Je serai le dernier à contester la fécondité du génie allemand. Et qu’ai-je fait dans toute cette étude, sinon la faire apparaître comme l’essentielle, comme peut-être la seule vertu de ce génie ? Je crois fort bien que l’Allemagne est capable de « révolutionner » le monde, et d’abord au sens physique du mot. Elle est capable de le faire tourner, de le mettre sens dessus dessous, et par là, j’en conviens, en exposant ses entrailles au grand jour, de renouveler sa substance et de lui communiquer une nouvelle force végétative. C’est peut-être ce qu’ont senti les peuples faibles, comme les Russes, ceux qui se voient impuissants à exploiter eux-mêmes leur propre richesse. C’est peut-être là le charme qui les a captivés et qui les tient encore enchaînés. Lénine et Trotzky n’ont pas été entraînés dans l’orbite de l’Allemagne, comme on l’a prétendu, par de simples pourboires ; leur esprit était déjà gagné. Ils voyaient dans l’Allemagne l’agent du bouleversement universel et, par là, le pouvoir le plus apte à leur venir en aide dans la création d’un monde nouveau.
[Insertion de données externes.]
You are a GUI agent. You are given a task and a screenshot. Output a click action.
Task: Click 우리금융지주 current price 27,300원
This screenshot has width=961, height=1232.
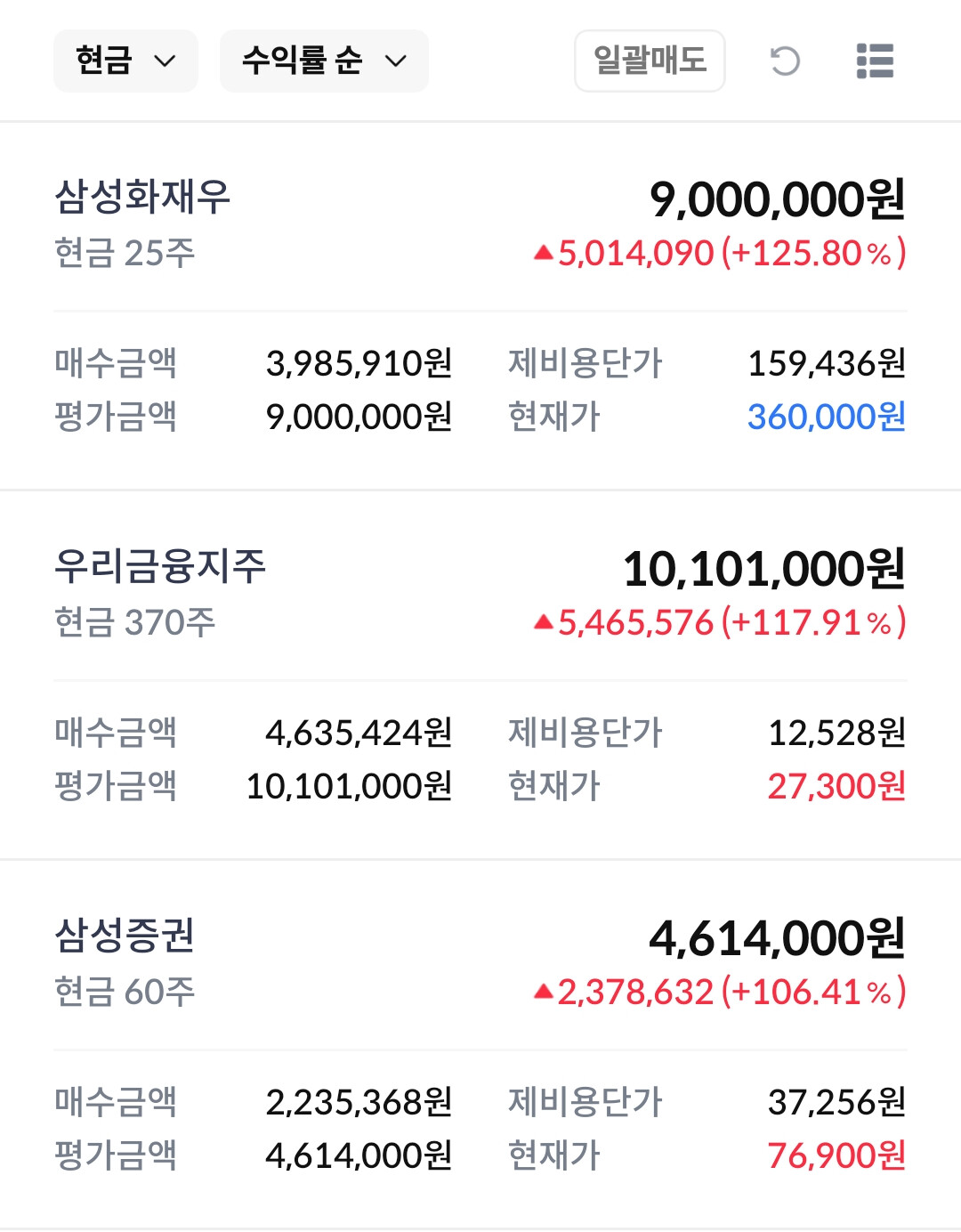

Il ne s’agissait que de lui ôter sa direction trop précise et de le capter à leur usage… Il faut être juste : ce n’était ni à la France, ni à l’Angleterre que des gens désireux de faire exécuter au monde une décisive pirouette pouvaient songer à demander l’impulsion nécessaire. A un moment où l’Amérique n’était pas encore entrée en jeu, l’Allemagne seule avait assez de branle. Oui, l’Allemagne est essentiellement et profondément motrice.
Mais je demande que nous réfléchissions un moment au prix qu’il en coûterait si nous laissions sa vertu s’épanouir librement. Les avantages que nous en recueillerions, encore une fois ne sont pas douteux. Mais le prix : voilà de quoi je ne puis détacher ma pensée, voilà ce qui me comble d’effroi.